Two parameterizations of the exponential distribution are in use: (1) Rate parameter, as in your question. (2) Mean parameter, as in the PDF $\frac 1 \mu
e^{-x/\mu}$, for $x > 0.$ The sample mean $\bar X$ is an unbiased estimator
for $\mu,$ but $1/\bar X$ is not an unbiased estimator for the rate ($\theta$ in your question, more commonly $\lambda.)$
As shown in the link provided by @callculus, an unbiased estimator for the rate is $\frac{n-1}{n\bar X}.$
Because the formal proof (in the link) is elementary, I will show results of a
simulation in R for samples of size $n = 5$ from $\mathsf{Exp}(\lambda = 0.1).$
The vector a
contains sample means of $m = 1,000,000$ samples of size $n.$
With a million iterations it is reasonable to expect about two place accuracy.

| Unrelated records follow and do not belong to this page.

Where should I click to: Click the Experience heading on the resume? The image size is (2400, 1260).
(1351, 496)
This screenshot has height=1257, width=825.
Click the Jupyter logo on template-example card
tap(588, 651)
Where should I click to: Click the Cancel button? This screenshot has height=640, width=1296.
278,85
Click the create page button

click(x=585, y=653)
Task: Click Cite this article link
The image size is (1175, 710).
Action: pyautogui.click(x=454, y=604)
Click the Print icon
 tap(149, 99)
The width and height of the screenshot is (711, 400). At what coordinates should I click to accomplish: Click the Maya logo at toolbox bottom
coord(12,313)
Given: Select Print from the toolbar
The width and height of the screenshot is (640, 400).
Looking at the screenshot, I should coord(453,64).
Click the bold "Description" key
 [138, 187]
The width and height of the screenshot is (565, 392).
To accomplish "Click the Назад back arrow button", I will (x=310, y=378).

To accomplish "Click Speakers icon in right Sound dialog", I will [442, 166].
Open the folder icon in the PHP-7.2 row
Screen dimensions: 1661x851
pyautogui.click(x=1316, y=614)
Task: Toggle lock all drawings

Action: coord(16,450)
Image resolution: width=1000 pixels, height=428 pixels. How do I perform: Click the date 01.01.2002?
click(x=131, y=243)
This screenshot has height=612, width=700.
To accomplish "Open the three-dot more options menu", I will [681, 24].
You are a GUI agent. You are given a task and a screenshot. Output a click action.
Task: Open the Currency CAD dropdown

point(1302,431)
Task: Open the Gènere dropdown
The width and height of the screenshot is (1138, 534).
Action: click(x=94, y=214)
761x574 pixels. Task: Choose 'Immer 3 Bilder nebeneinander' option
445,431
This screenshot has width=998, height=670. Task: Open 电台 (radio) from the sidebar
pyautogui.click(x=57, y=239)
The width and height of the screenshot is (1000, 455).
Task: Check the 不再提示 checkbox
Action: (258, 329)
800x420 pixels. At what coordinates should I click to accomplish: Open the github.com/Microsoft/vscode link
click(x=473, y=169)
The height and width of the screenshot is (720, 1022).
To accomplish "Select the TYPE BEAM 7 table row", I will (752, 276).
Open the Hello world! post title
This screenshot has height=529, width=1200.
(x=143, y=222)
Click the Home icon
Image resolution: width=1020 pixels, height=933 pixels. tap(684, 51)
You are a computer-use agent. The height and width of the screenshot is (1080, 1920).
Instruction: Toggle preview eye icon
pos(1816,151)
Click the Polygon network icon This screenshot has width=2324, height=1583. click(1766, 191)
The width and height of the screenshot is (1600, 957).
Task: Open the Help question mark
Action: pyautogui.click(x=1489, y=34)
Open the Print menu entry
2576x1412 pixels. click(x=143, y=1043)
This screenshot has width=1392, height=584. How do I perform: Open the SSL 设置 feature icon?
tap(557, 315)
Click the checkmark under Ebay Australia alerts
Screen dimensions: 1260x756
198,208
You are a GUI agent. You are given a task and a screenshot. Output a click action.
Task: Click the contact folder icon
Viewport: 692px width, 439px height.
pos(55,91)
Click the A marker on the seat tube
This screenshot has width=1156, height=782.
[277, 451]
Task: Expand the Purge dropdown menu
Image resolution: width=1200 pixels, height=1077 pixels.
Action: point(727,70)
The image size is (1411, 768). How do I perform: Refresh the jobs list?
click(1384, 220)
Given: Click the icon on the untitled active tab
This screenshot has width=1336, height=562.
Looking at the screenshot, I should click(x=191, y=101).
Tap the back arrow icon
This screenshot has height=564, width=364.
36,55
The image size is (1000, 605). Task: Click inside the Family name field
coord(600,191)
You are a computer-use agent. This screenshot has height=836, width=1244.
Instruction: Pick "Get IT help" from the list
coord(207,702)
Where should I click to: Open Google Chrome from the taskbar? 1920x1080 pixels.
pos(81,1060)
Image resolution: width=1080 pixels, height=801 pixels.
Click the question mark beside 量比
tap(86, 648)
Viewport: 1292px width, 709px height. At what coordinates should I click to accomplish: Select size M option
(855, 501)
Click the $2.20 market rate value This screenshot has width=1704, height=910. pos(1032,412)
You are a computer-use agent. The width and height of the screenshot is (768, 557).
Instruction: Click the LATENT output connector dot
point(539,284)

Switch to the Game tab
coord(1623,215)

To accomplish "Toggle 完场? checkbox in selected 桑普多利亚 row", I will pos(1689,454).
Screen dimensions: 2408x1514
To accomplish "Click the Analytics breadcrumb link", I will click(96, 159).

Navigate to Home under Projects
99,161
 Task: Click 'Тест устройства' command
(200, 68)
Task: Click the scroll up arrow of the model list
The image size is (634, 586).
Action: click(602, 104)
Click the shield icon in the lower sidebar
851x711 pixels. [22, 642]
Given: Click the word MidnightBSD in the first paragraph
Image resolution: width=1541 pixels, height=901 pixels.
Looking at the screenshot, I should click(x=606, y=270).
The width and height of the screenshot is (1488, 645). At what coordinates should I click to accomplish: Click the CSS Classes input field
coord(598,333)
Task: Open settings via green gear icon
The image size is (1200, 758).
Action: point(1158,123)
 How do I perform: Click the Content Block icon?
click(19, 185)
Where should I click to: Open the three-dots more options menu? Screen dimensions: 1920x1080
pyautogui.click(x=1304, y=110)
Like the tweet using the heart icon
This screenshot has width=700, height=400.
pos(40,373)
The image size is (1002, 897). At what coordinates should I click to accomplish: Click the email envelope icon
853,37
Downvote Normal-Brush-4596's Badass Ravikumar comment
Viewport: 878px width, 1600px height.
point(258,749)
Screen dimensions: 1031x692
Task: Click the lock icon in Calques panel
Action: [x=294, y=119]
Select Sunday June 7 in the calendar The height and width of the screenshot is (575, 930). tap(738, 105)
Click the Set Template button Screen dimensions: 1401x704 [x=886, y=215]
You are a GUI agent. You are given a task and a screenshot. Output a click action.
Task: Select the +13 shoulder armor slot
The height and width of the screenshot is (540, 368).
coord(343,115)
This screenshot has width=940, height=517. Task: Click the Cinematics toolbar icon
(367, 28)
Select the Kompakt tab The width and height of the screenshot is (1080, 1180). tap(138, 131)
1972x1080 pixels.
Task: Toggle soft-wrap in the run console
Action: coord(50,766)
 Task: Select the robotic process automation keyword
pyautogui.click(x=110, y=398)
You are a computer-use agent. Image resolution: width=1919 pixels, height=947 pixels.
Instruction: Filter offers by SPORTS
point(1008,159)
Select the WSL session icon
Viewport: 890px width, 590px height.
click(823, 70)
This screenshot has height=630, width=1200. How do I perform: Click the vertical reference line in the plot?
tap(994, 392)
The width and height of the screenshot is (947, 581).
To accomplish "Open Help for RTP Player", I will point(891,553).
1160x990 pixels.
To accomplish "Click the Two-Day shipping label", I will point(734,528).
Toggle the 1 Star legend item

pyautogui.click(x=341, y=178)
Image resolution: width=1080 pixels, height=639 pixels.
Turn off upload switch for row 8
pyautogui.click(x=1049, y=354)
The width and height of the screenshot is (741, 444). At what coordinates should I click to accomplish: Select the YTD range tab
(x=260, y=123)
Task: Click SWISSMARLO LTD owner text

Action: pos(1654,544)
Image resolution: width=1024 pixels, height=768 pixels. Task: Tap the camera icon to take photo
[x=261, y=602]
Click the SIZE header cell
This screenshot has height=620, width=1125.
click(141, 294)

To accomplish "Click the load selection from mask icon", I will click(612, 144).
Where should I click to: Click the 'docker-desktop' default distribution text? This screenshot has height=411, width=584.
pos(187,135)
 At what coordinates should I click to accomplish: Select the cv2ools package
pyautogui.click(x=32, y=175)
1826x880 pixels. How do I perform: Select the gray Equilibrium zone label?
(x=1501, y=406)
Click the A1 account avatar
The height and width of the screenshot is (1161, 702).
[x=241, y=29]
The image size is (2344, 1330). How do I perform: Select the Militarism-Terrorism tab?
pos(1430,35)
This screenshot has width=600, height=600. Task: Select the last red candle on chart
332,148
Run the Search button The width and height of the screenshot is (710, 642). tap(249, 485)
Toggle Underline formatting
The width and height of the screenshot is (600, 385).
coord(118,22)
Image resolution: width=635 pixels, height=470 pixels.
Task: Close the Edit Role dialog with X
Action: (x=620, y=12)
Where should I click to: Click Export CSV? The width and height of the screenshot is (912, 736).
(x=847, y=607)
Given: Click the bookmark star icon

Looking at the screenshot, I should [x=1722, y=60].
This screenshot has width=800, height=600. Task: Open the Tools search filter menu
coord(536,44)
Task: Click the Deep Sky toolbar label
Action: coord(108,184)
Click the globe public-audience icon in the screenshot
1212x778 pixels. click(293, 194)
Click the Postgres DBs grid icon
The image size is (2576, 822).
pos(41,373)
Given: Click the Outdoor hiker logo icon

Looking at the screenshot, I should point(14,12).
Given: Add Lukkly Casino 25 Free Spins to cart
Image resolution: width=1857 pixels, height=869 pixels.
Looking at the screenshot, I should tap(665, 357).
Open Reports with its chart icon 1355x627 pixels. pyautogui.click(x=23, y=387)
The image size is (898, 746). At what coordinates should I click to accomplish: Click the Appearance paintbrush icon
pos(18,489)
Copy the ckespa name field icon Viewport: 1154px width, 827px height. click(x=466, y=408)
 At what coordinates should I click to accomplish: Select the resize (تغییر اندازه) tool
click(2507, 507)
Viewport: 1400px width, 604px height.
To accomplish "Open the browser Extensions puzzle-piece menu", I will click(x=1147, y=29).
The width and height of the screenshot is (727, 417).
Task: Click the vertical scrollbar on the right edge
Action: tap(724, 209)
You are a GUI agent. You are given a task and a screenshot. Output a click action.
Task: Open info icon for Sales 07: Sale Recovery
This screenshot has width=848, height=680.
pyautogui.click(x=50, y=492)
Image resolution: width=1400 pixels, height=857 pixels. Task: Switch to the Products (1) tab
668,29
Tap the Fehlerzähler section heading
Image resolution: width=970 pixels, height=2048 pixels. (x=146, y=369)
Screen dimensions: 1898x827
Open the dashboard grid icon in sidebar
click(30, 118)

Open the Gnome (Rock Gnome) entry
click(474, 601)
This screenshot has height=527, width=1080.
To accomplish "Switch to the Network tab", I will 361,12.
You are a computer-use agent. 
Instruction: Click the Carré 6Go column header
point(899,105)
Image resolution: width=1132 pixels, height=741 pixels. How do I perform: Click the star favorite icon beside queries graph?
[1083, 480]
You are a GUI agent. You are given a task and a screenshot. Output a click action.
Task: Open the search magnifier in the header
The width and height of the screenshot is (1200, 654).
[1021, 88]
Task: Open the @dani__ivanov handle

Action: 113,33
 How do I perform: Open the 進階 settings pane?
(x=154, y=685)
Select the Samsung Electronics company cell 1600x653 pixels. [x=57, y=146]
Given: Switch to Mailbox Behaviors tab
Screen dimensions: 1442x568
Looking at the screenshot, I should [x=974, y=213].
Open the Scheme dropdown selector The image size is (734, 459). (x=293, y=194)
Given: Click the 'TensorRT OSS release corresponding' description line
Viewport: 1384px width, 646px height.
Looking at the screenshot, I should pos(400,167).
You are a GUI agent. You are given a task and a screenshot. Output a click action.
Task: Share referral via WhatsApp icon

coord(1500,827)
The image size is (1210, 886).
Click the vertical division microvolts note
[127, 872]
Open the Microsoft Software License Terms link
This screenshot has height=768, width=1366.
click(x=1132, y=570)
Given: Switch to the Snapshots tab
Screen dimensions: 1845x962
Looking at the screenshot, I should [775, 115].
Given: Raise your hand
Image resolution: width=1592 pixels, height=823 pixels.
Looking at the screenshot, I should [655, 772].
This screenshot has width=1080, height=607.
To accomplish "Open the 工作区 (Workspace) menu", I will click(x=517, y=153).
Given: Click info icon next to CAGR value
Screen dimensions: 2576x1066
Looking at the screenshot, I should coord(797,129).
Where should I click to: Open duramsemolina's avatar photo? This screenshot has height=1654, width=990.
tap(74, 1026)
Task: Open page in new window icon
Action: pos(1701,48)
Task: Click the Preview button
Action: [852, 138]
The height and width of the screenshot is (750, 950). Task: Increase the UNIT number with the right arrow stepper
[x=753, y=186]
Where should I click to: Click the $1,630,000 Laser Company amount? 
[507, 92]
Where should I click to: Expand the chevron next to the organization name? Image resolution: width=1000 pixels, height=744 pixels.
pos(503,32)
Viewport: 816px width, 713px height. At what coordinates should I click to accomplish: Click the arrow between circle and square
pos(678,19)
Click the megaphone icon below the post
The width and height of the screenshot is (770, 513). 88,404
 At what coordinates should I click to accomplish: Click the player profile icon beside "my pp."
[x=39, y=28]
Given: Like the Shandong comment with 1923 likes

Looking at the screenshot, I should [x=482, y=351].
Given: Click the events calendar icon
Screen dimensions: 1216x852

set.seed(415); m = 10^6; n = 5; lam=.1
a = replicate(m, mean(rexp(n, lam)))
mean(a); mean(1/a); mean((n-1)/(n*a))
## 10.00481 # aprx E(X) = 10
## 0.1248948 # aprx 5/40
## 0.09991587 # aprx 0.1 = expectation of unbiased rate estimator
Here is a histogram of a million simulated values of $1/\bar X.$ The vertical dotted
red line is at $\lambda = 0.1,$ but the mean of the histogram is near $0.125$ (vertical solid green line), pulled to the right by the long tail.